Hennings offer some guidance for those looking to take action. Before action, however, comes planning.
“First and foremost, find out the needs of veterans or active military in the community. If there is a VA hospital, State Veterans Nursing Home, military hospital, or base in the area, Lodges can contact these facilities. The National Guards of each state have family assistance centers, and local government websites often describe the needs of veterans in the community. All VA hospitals sponsor events for homeless and at-risk veterans call Stand Downs, which provide counseling for benefits, jobs, housing, necessities, food and clothing. Volunteers are always welcome.”

Partnerships


To address these problems and conquer these issues, partnerships can be key. When planning a project, be aware of what other people are doing. There are many organizations that serve veterans and military, so when you begin a project you rarely have to start from scratch. Additionally, the more you know, the more you can be a resource for those who are looking for help. Staying informed also ensures that services aren’t duplicated. With different issues facing veterans, it’s important that groups work together to solve them.

Spread the Word


It is also important to spread the word about projects that serve veterans. Inform local government, and ask local businesses and organizations for donations, supplies or volunteer support. Contact the local newspaper and local radio stations as well.

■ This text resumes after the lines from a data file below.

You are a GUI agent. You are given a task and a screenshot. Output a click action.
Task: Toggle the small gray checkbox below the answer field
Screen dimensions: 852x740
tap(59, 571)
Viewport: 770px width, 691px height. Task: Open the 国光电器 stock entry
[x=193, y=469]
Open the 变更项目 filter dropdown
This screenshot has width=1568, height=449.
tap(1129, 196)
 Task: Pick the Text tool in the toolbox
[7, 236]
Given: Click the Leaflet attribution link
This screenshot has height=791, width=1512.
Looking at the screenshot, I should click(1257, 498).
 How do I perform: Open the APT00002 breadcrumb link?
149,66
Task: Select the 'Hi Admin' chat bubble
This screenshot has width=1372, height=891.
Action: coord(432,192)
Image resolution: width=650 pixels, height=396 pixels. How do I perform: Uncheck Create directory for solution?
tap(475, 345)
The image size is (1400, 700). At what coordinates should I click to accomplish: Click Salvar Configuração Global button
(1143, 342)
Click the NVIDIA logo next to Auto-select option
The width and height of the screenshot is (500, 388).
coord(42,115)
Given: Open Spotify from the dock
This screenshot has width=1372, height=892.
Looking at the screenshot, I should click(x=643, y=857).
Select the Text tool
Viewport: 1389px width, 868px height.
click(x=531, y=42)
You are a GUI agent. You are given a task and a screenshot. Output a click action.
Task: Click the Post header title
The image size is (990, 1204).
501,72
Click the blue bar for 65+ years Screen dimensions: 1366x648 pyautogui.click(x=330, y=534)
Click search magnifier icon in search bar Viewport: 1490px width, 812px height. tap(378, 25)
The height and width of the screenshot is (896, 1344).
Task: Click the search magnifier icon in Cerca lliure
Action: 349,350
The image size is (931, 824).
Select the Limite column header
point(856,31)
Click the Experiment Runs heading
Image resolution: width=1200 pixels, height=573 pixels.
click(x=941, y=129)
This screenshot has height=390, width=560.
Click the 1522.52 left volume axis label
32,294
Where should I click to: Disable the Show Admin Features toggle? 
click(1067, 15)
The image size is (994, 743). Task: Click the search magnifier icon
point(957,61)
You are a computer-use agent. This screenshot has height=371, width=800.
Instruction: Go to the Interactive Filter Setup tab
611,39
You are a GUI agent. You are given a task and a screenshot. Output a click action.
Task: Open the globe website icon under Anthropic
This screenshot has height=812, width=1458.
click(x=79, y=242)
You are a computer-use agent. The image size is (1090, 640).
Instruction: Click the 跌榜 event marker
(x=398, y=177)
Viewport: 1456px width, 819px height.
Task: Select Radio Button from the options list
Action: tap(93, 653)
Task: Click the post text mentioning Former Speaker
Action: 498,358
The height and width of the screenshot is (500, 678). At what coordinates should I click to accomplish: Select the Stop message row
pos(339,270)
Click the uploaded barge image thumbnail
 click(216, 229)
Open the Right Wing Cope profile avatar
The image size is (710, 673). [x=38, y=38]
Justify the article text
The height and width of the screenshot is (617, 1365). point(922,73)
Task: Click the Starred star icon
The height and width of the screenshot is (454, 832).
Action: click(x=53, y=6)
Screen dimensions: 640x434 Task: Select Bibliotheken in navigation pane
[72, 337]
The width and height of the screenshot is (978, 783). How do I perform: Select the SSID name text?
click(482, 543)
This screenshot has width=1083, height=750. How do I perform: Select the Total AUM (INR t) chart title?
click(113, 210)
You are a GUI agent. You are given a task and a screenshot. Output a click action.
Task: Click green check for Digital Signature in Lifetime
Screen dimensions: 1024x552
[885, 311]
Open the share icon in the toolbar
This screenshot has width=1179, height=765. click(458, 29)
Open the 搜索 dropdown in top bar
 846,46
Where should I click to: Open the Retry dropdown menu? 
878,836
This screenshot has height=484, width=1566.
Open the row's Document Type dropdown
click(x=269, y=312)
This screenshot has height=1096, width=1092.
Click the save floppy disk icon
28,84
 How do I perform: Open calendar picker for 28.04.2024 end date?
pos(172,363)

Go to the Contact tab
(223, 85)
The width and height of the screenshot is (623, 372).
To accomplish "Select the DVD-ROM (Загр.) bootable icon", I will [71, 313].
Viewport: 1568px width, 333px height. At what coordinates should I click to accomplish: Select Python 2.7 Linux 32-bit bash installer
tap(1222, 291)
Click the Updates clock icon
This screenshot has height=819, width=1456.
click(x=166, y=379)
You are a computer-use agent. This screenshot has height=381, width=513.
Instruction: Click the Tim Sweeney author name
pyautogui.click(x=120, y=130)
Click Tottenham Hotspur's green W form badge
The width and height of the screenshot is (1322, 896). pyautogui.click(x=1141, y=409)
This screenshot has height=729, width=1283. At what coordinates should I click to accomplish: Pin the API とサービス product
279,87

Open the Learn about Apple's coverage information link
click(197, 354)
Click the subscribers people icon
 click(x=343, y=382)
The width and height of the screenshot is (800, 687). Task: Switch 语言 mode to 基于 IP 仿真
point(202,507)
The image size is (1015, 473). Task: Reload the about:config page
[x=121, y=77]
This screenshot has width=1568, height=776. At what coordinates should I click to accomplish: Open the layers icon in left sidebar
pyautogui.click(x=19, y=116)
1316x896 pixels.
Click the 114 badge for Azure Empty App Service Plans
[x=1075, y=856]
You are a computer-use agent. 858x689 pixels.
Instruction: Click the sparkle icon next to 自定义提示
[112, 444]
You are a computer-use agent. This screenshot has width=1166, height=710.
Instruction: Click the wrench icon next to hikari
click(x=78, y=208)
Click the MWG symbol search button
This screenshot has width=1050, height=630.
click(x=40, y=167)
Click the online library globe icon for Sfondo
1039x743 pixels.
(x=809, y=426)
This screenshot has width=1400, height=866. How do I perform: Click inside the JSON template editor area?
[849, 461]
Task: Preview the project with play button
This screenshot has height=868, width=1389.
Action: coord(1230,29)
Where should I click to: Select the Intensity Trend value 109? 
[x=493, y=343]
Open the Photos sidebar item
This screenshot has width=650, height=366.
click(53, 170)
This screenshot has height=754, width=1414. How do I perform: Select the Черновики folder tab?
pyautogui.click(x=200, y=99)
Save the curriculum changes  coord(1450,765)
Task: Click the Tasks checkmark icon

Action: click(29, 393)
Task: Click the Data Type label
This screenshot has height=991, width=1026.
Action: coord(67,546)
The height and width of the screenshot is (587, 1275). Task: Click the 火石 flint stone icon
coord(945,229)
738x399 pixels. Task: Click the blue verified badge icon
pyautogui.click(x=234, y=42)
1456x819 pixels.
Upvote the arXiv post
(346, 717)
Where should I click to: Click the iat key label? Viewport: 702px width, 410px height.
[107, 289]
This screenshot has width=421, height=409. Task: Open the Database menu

Publicity can be a great way to spread awareness. Many people want to help veterans but don’t know how. Your Lodge can offer them a way to do so. When spreading awareness about veterans’ issues, focus on facts. Educating the public on the issues facing veterans, and offering them a way to help by supporting your Lodge project, is an effective way of engaging the community.

Elks in Action


Berea, Ohio, Lodge No. 1815 used a Freedom Grant to take 50 veterans with disabilities to a major league baseball game. The VA hospital provided the transportation and Elks paid for tickets, food and beverages. The outing offered a rare treat for the veterans, who don’t often get out into the community.

“Hospitalized, homebound and elderly veterans may have few or no family members nearby,” Hennings says of the project. “Their friends may have passed on and they are essentially alone in the world. Financial support is helpful, but it’s much better to have personal contact with veterans.”

Your Lodge in Action


As a charitable, community organization, the Elks are in a unique position to reach out and help veterans, military members and their families. In the introduction to this series, General George W. Casey was quoted saying, “Start at the local level. Don’t wait for government to act.”

Your Lodge can start at the local level today. The ENF is here to help.
Visit the Community Investments Program webpage to learn about grants available to serve veterans.
Visit the Elks National Veterans Service Commission webpage to learn about Freedom Grants and other veterans programs.

Resources


Military OneSource offers a great rundown of services for veterans in different areas. This would be a great resource for your Lodge to find partners, and provide information to veterans about local support.
Got your 6 is also a great resource. It’s a relatively new organization, but it has hit the ground running and can help your Lodge learn more about many different issues.
Kids Rank is an organization that focuses specifically on supporting the children of military members.
The Department of Veterans Affairs has a website packed with information and resources for veterans and those looking to effectively serve veterans.